Zeroun menatap semua orang. Mereka menanggapi serius pertanyaan Al. Bagi Zeroun, pertanyaan Al hanya kalimat perlawanan. Ketidak setujuannya karena ia tidak menganggap Balqis baik seperti yang semua orang pikirkan.

Pertanyaan Al dijawab Zeroun dengan mengarahkan telunjuk pada dirinya sendiri.

Suasana mendadak hening. Semua orang jelas menahan tawa. Merasa geli.

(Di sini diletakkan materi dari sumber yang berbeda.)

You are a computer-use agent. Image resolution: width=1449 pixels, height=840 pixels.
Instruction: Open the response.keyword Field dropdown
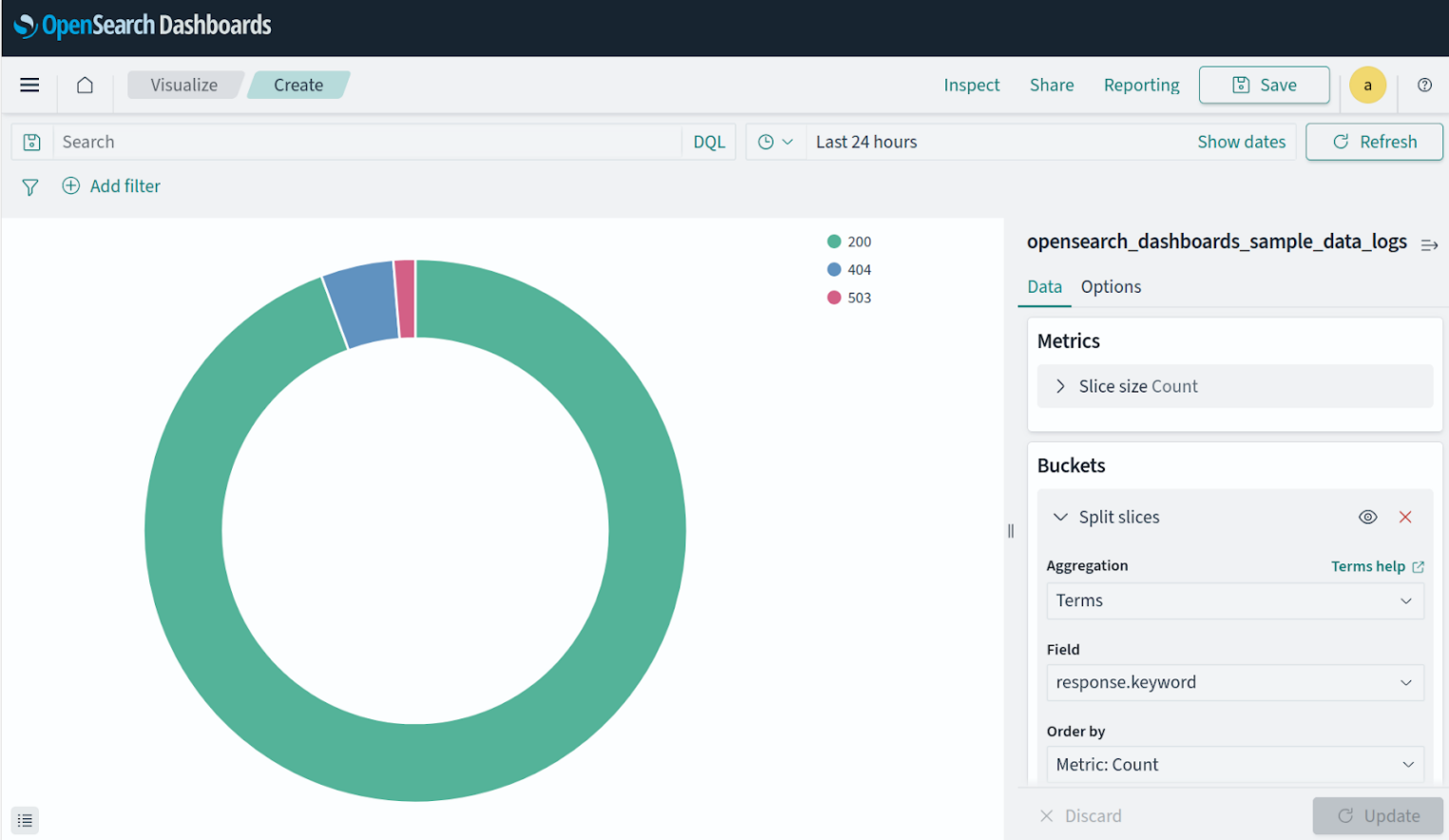coord(1234,682)
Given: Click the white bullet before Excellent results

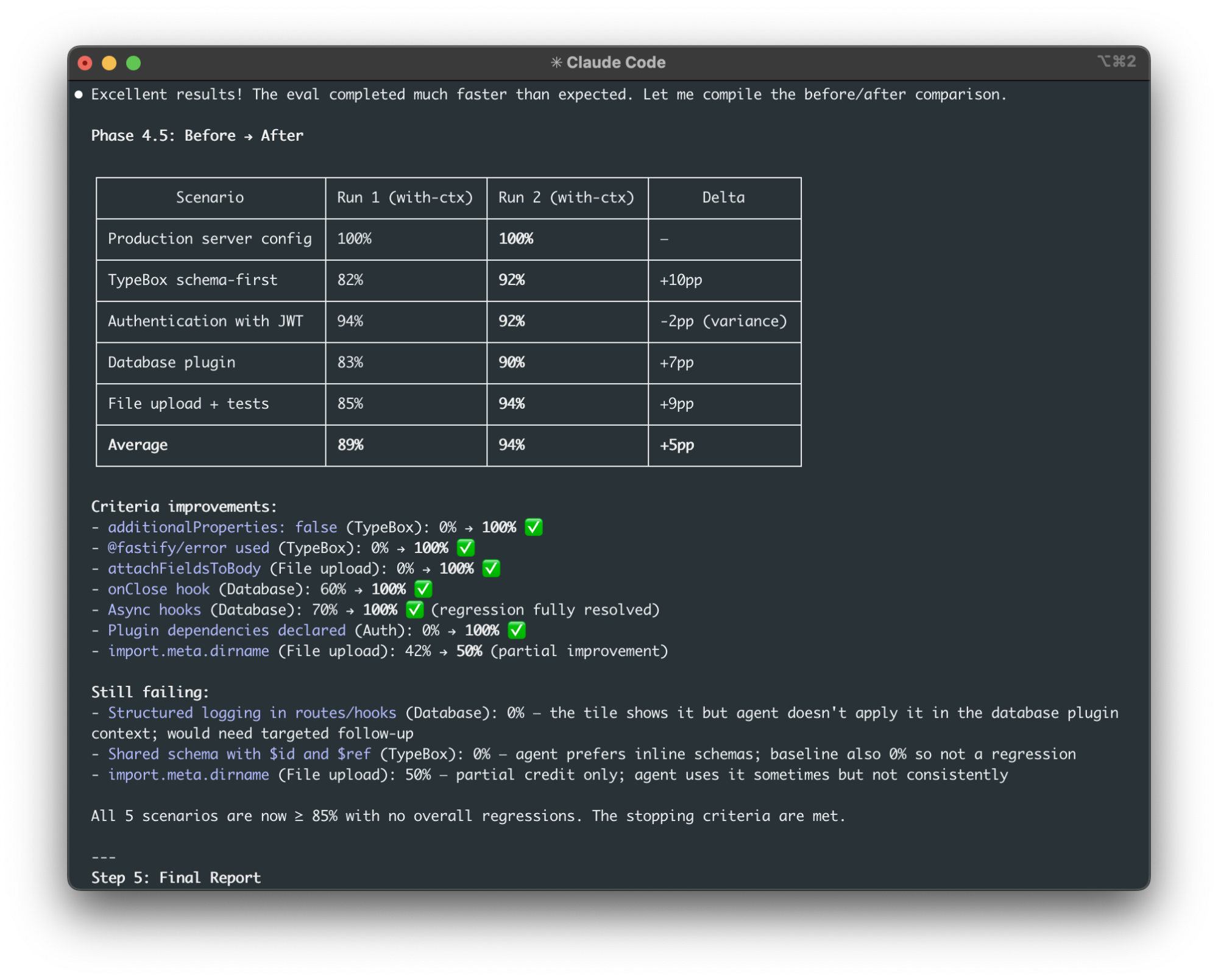Looking at the screenshot, I should pos(79,94).
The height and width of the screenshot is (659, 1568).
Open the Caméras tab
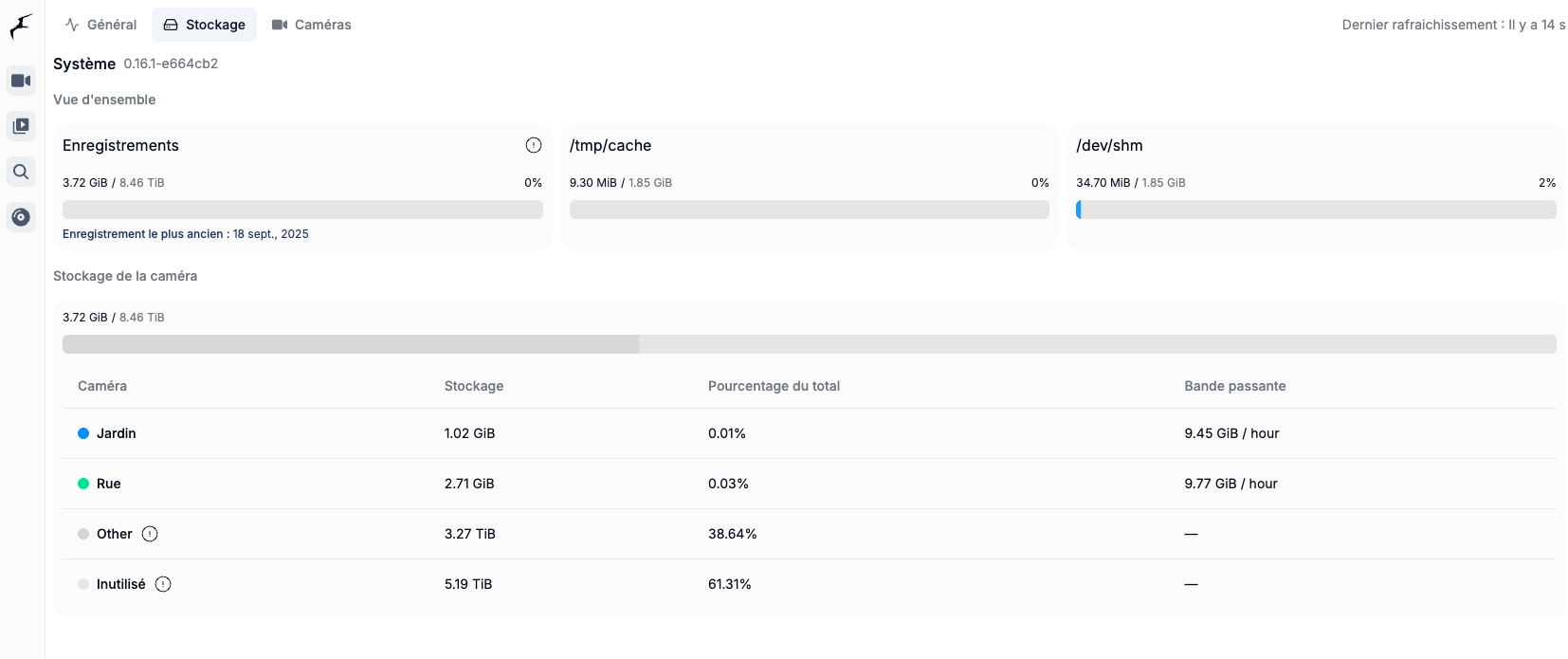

"Bukan saya!" Zeroun menghela nafas.

Zeroun bisa dengan jelas menangkap kesalah pahaman semua orang mengenai jawabannya. Ia menggeleng. Tidak menyangka satu ruangan bisa kompak melakukan kesalahan berpikir yang sama.

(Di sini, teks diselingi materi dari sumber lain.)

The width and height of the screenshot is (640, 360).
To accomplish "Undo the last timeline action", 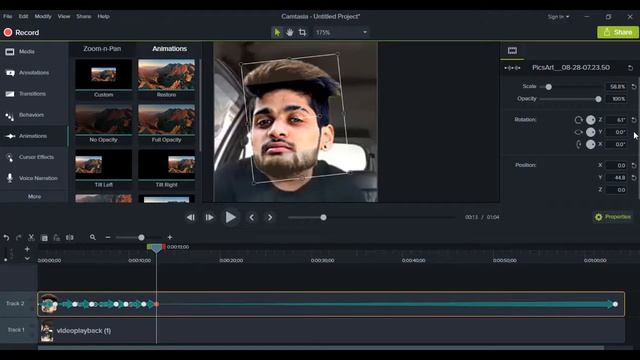I will pyautogui.click(x=6, y=238).
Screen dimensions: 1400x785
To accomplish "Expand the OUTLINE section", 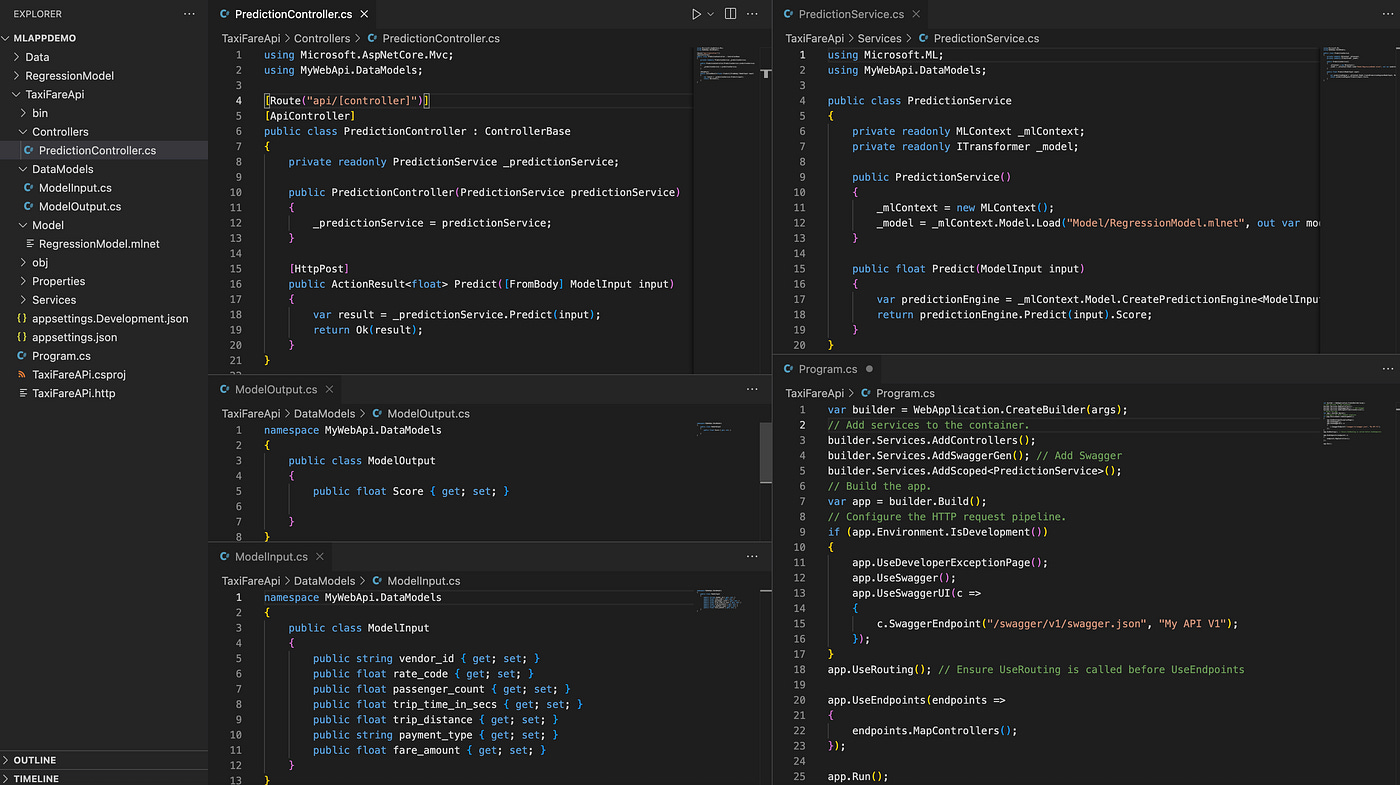I will 34,760.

Telunjuk Zeroun memang mengarah pada diri, lebih tepatnya ke arah pelipisnya.

"Standar baik tidaknya seseorang tergantung sudut pandang yang dilihat. Karena berdasarkan sudut pandang, otomatis bukan sesuatu yang mutlak dan orang lain juga harus menerimanya."

"Berarti penilaian Adam tidak salah. Penilaian dia ambil dari sudut pandangnya." Al kembali mendebat.

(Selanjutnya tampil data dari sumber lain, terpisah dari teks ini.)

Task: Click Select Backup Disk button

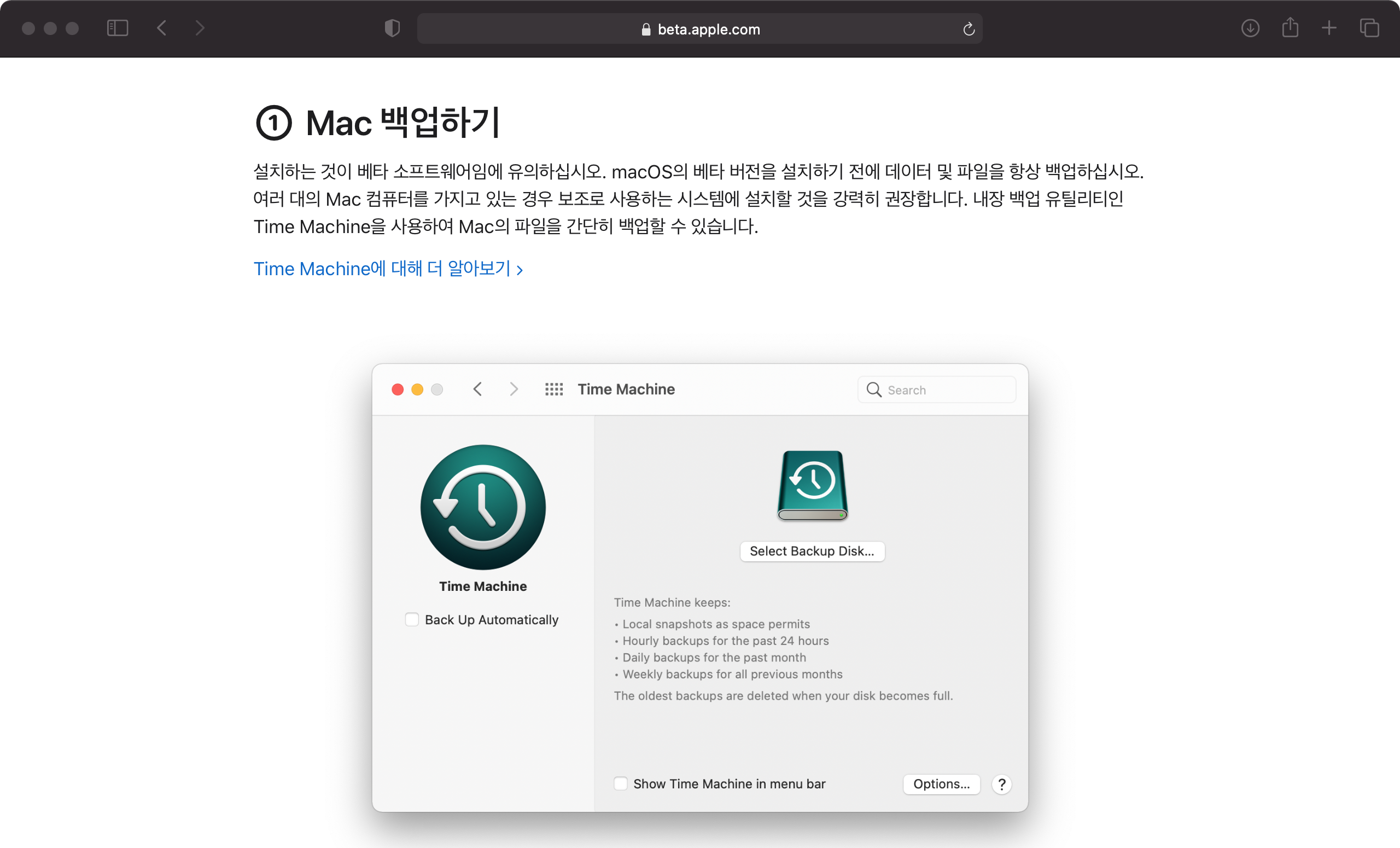Action: click(x=812, y=551)
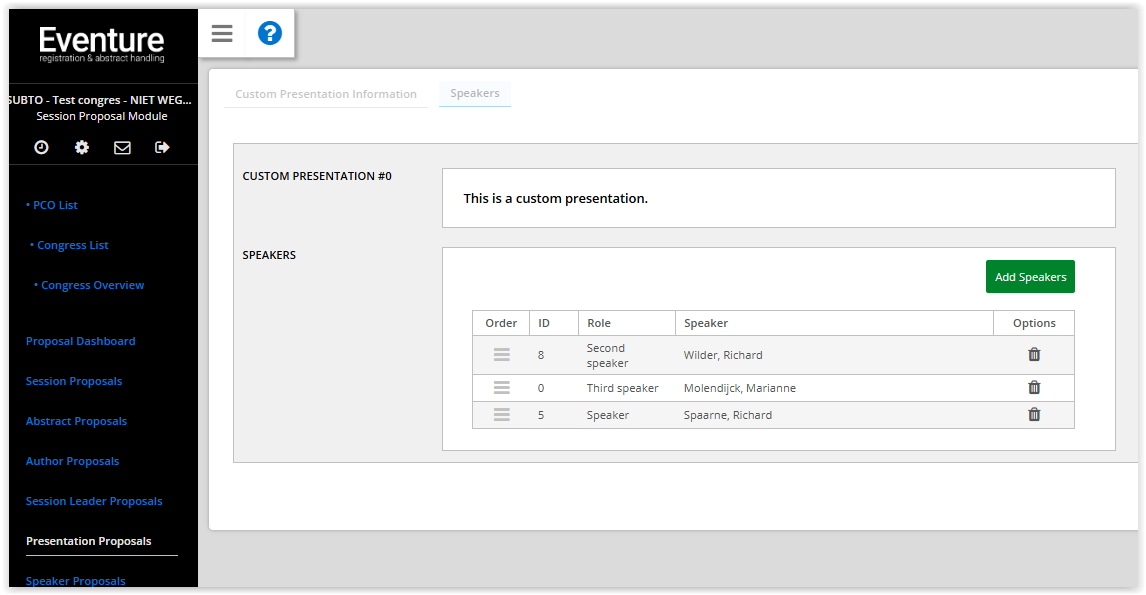Click the envelope mail icon in the sidebar
This screenshot has height=595, width=1146.
(x=122, y=148)
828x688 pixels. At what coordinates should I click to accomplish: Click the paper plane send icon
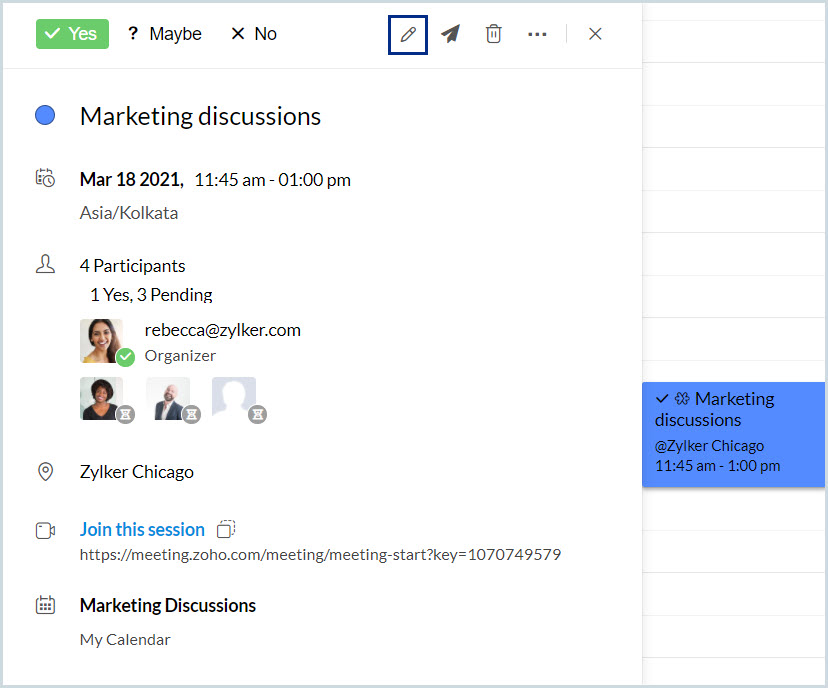pos(451,34)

Rekan satu tim Al mengangguk bersamaan. Memberi dukungan penuh padanya. Setiap kali Al mendebat Zeroun, setiap orang secara otomatis akan mendukung siapa pun lawan Zeroun. Ikut menikmati adu pendapat yang terjadi. Diam-diam berharap Zeroun dapat dikalahkan. Tidak terkecuali Kapten Lukman.

Zeroun menggeleng. "Berbeda situasinya. Kita di sini sedang menilai sebuah kasus. Di mana setiap hal, setiap tingkah laku, patut dicurigai dan dipertanyakan. Di mana segalanya masih dalam zona abu-abu dan tidak boleh diputuskan hanya berdasarkan perasaan atau sudut pandang pribadi."

Al kehilangan kata-katanya. Semua yang ada dalam ruangan setuju dengan jawaban Zeroun. Mereka menerimanya meski tidak ingin.

Zeroun benar lagi. Al kalah lagi. Meski selalu kalah, jika ada perdebatan lagi, akan tetap sama. Al tetap akan mendapat dukungan penuh. Seperti saat ini.

"Oke, oke," Kapten Lukman meminta semua orang kembali fokus. "Sekarang bagaimana dengan hasil otopsinya?"